Llega Jesús a la pieza donde yacía la niña. El Señor de la vida la considera dormida y no muerta. El Papa reflexionaba: Este mundo, el vuestro, no está muerto sino adormecido. Las palabras de Cristo lo llevaban a pensar en la misteriosa presencia del Señor de la Vida en un mundo que, al parecer, sucumbe bajo el impulso desgarrador del odio, la violencia y la injusticia. Él sentía el latido fuerte de la vida, que nos lleva a apostar por la gracia, por el amor y por la vida, contra el pecado y la muerte.
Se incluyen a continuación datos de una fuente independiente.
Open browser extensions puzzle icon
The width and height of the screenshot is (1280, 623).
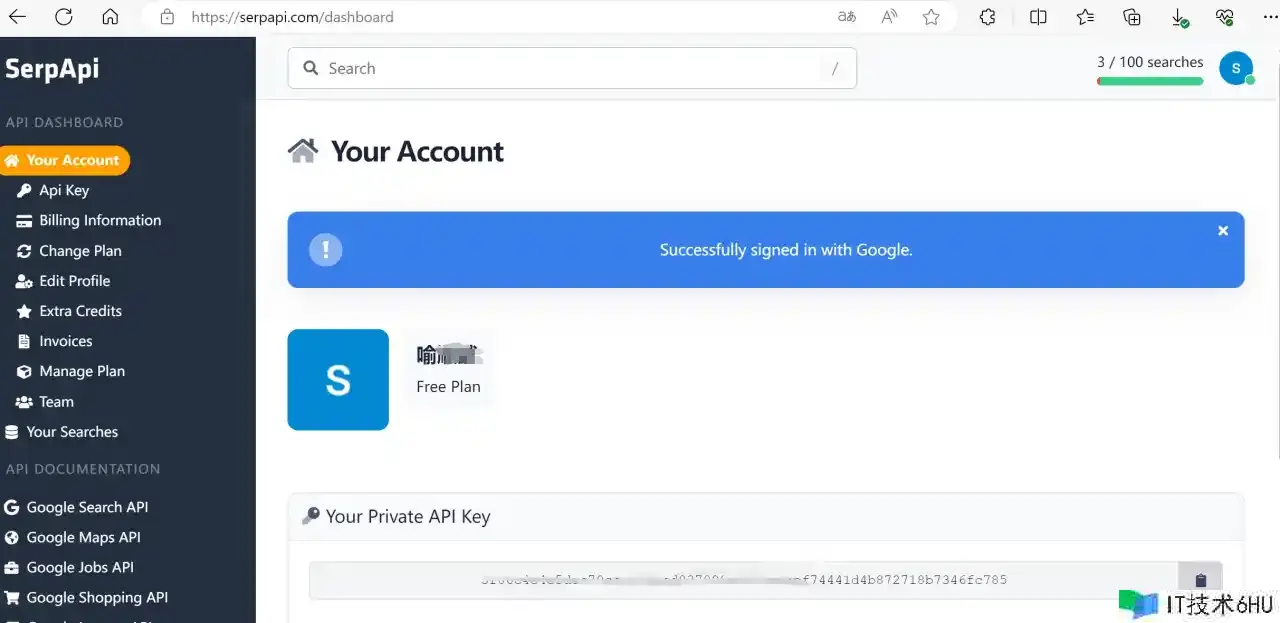tap(988, 17)
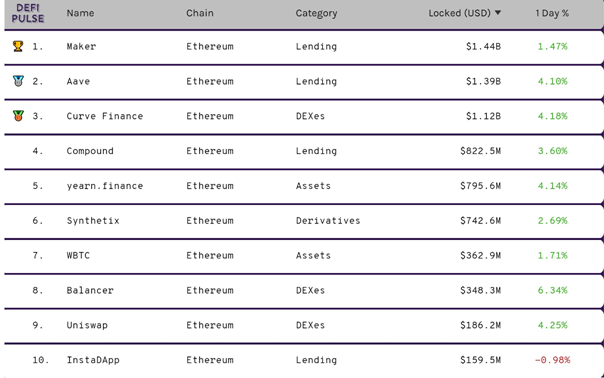Click the bronze medal icon beside Curve Finance

point(18,116)
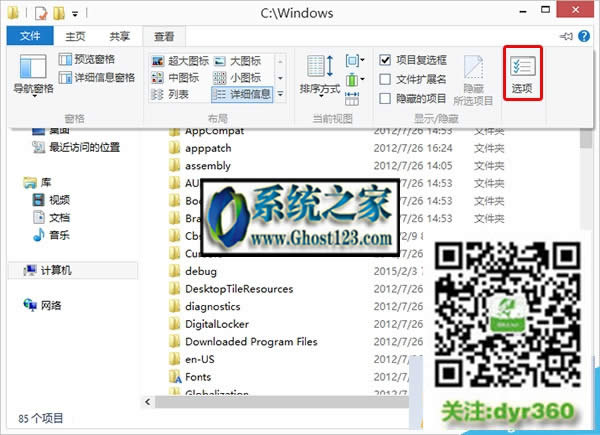Toggle the 详细信息窗格 details pane

(95, 76)
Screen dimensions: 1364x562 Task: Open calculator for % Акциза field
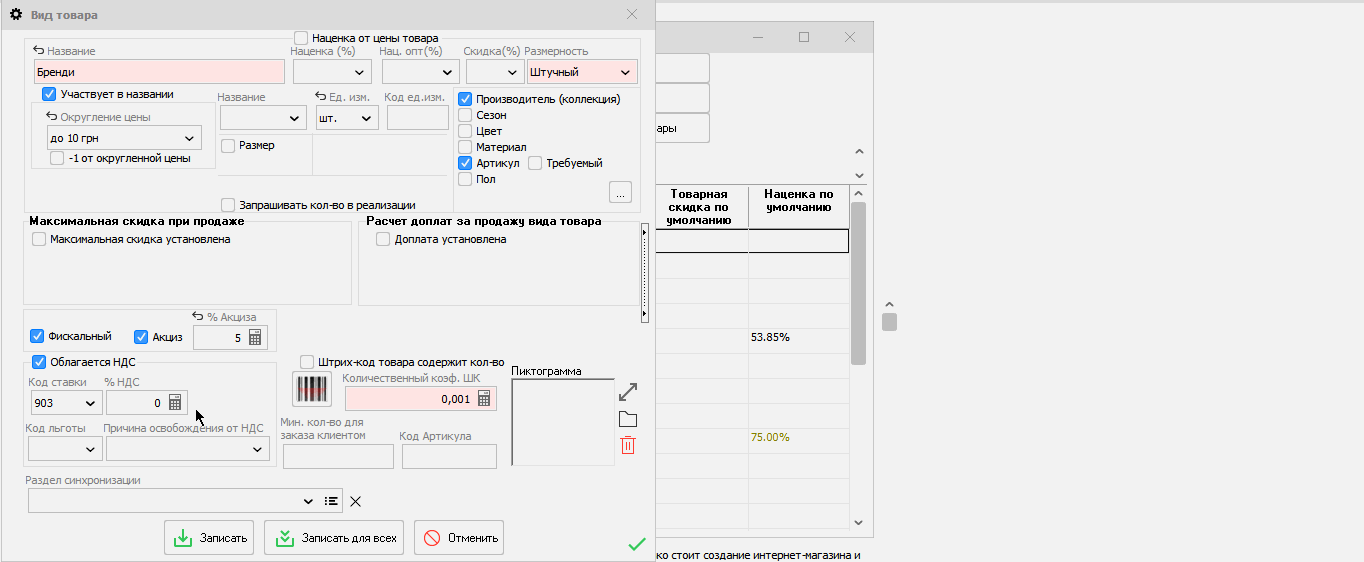point(255,338)
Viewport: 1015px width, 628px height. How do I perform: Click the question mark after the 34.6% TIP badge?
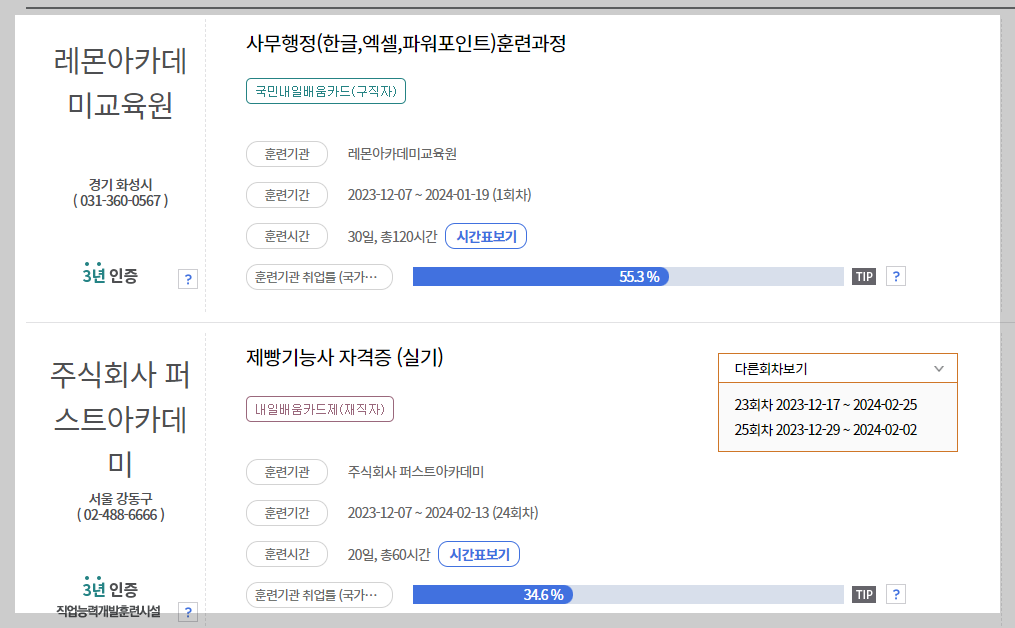[895, 593]
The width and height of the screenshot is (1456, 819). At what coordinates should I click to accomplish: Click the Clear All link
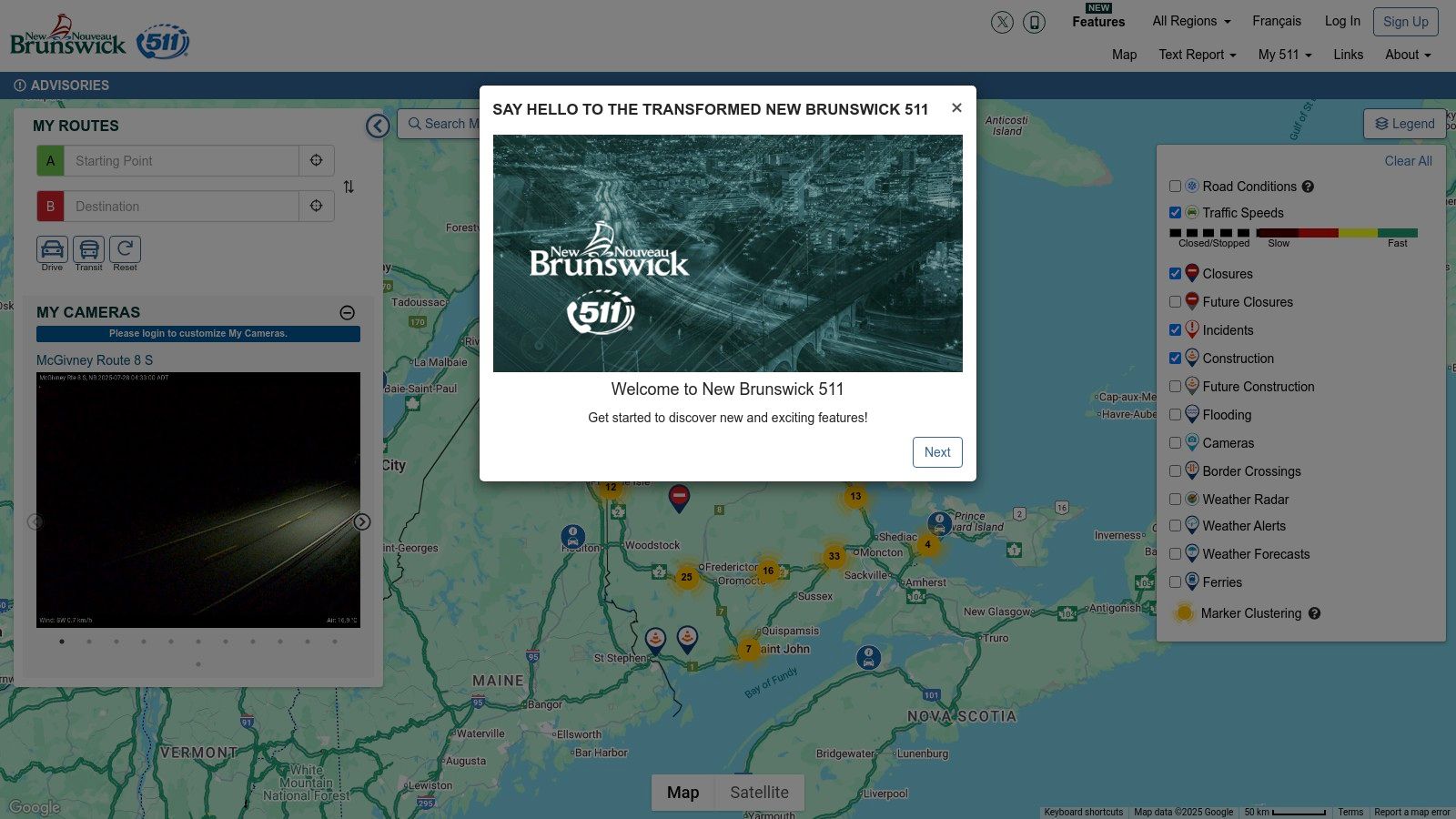1408,161
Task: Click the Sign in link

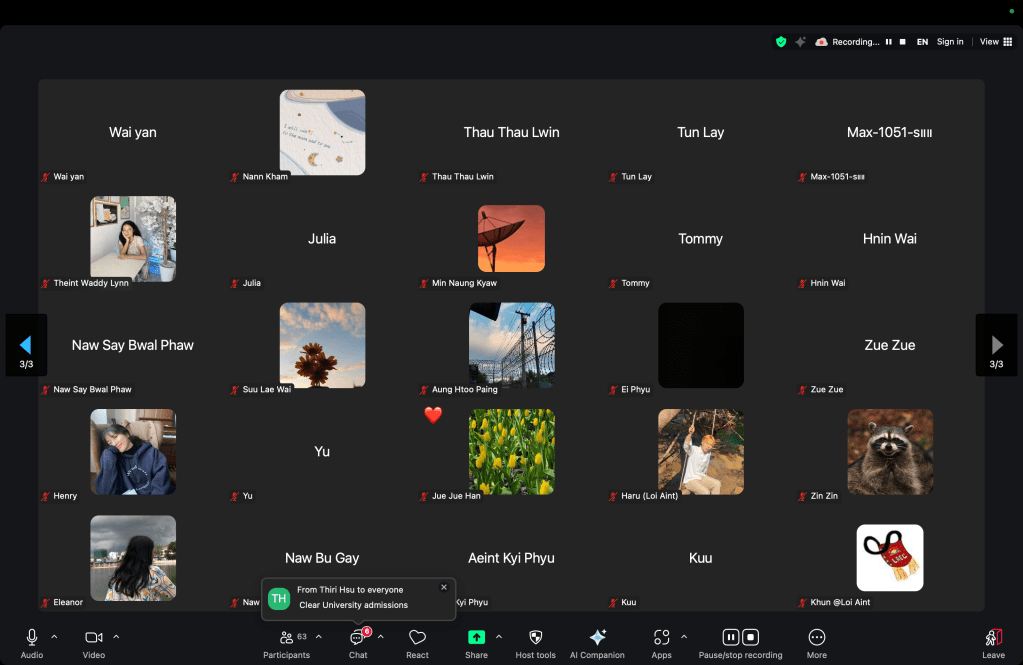Action: pos(950,42)
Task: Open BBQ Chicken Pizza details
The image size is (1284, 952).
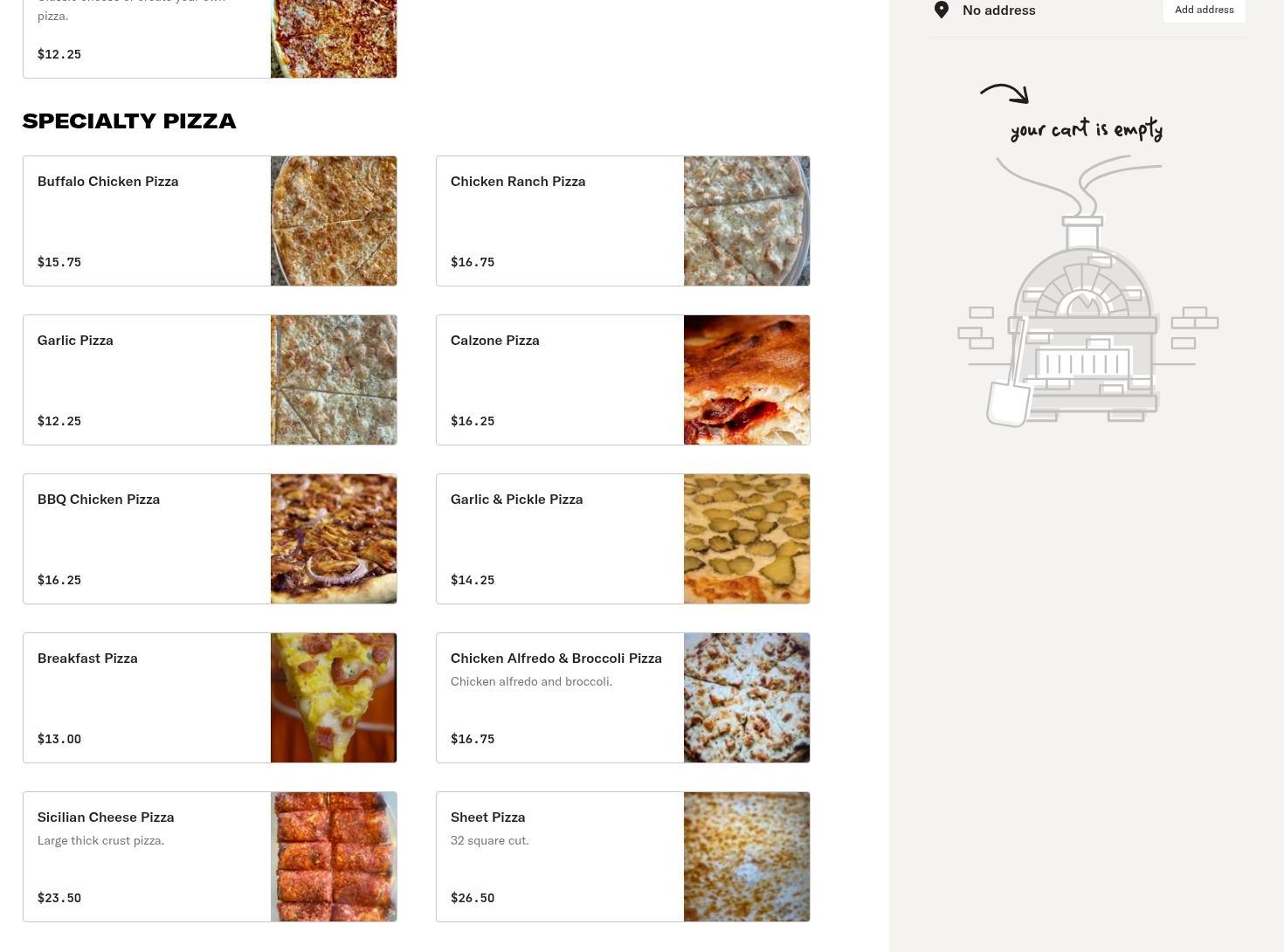Action: [210, 539]
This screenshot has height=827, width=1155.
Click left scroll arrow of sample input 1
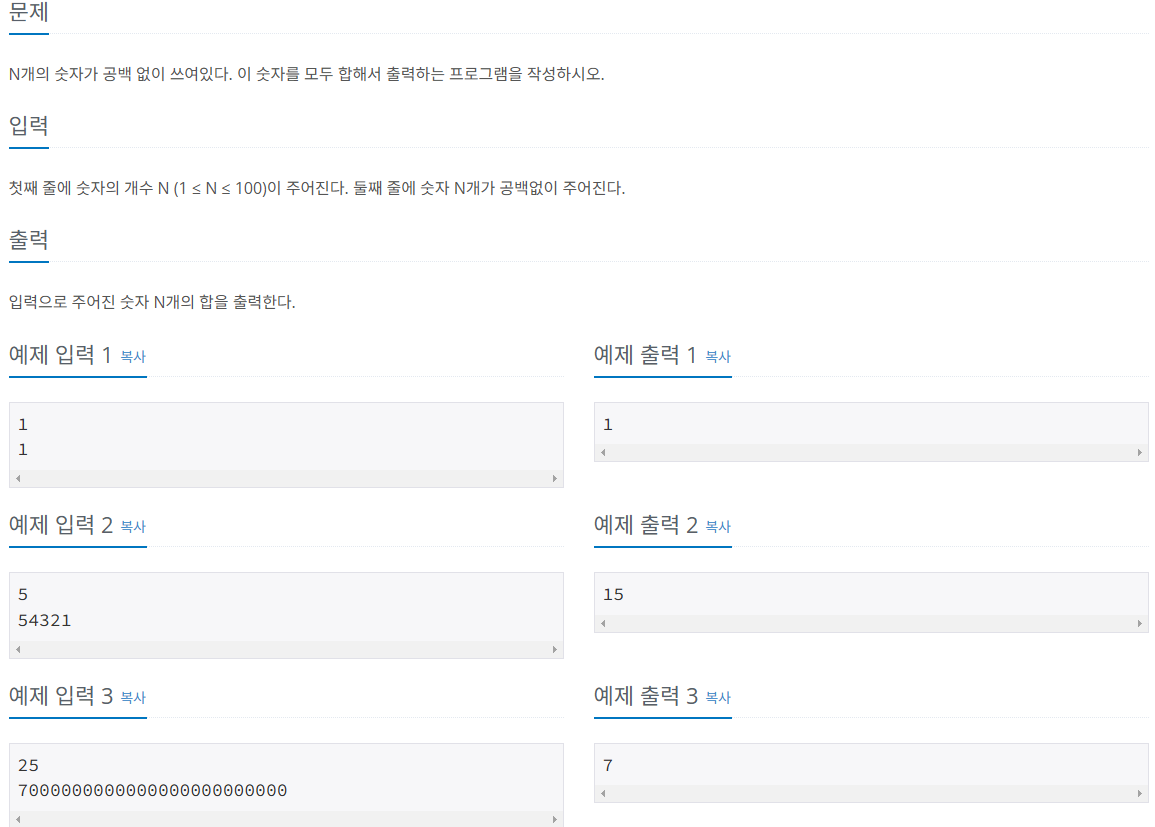point(18,479)
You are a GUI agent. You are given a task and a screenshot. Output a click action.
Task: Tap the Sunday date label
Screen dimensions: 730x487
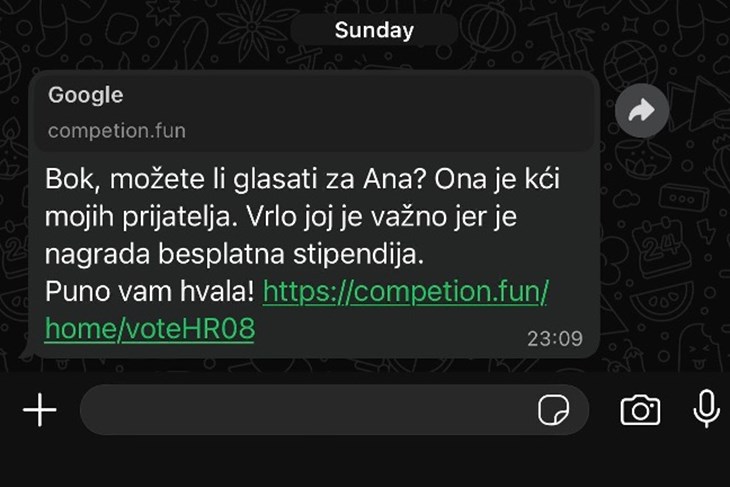click(x=374, y=30)
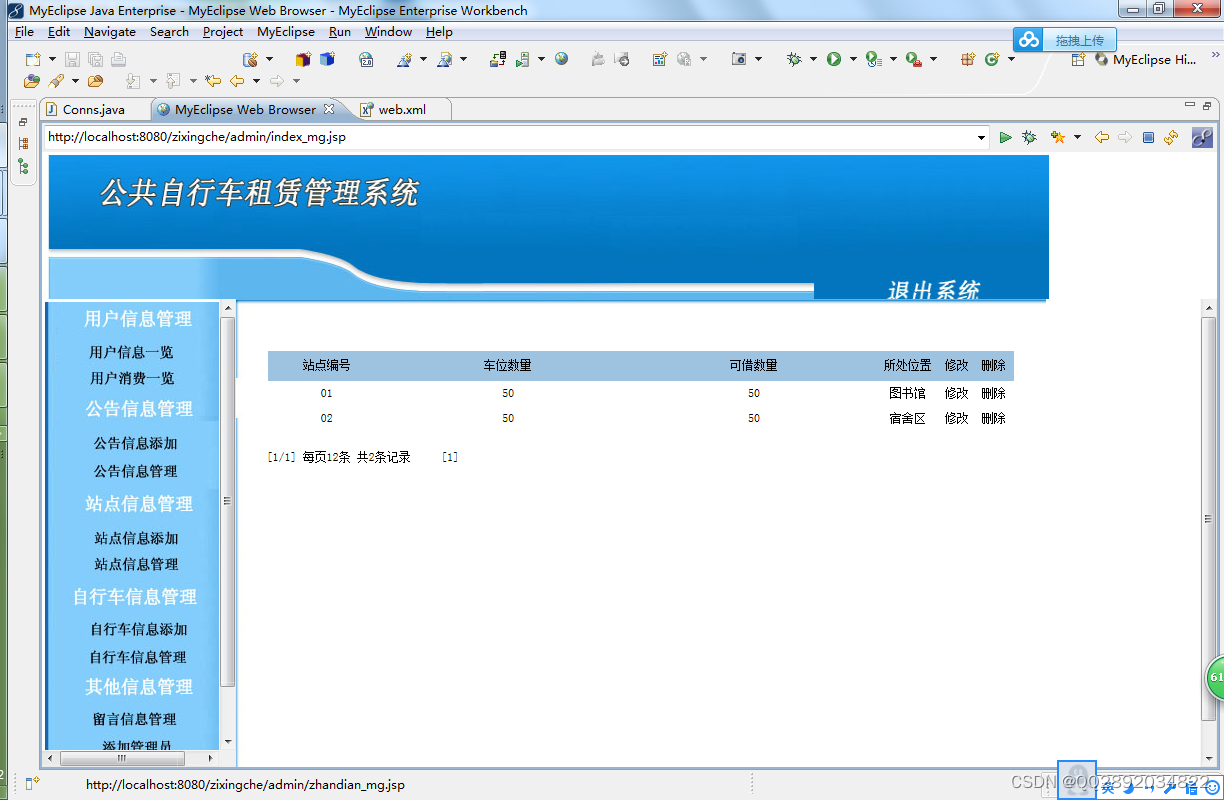Select the Debug bug icon in the toolbar

pos(794,58)
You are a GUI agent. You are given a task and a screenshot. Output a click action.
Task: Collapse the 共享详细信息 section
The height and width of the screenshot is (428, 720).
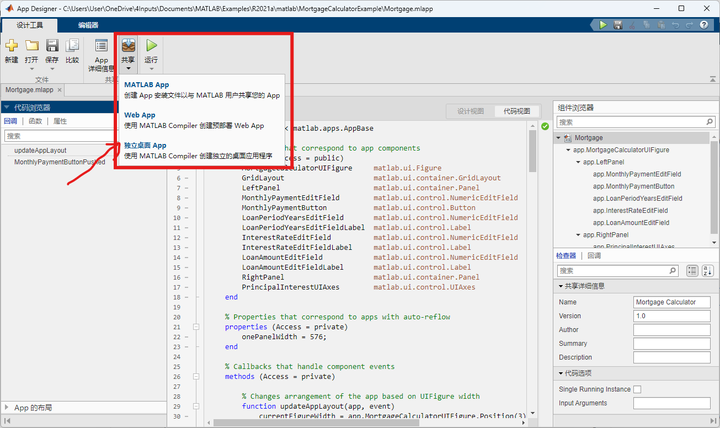coord(559,286)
Nos proponía descubrir en nuestro interior –en el propio interior, y en lo profundo de cada uno, de los jóvenes en la escuela o en la calle, de los que sufren, también de los encarcelados- la siembra del Señor resucitado, siembra de aspiraciones justas, de coherencia, de amor y de paz, sed de Evangelio y de amistad con Cristo.
Ese Jesús, que le dijo a la joven: “Contigo hablo, ¡levántate!”, causando su resurrección, es el mismo Señor que nos invita a escuchar los latidos de la vida nueva en nuestro interior, de la verdad en nuestra mente, de los proyectos solidarios en nuestro corazón y en nuestras manos, y los latidos de la confianza y de la fidelidad en el hogar. Él mismo nos llama desde los hermanos, esperando nuestra ayuda. Nos dice con bondad y con fuerza: “Contigo hablo, ¡levántate!”. Levántate, y pon tus manos al servicio de los hermanos. Levántate y no destruyas ni la convivencia, ni la colaboración necesaria para construir. Levántate y pon tu confianza en Aquel que hace crecer en ti la esperanza y que te invita a colaborar con él, ayudando a los más abatidos a levantarse, a caminar por las sendas del Señor resucitado. Levántate, sabiendo que es posible pasar del dolor y de la muerte a la vida.
De corazón les deseo una ¡feliz Pascua de Resurrección!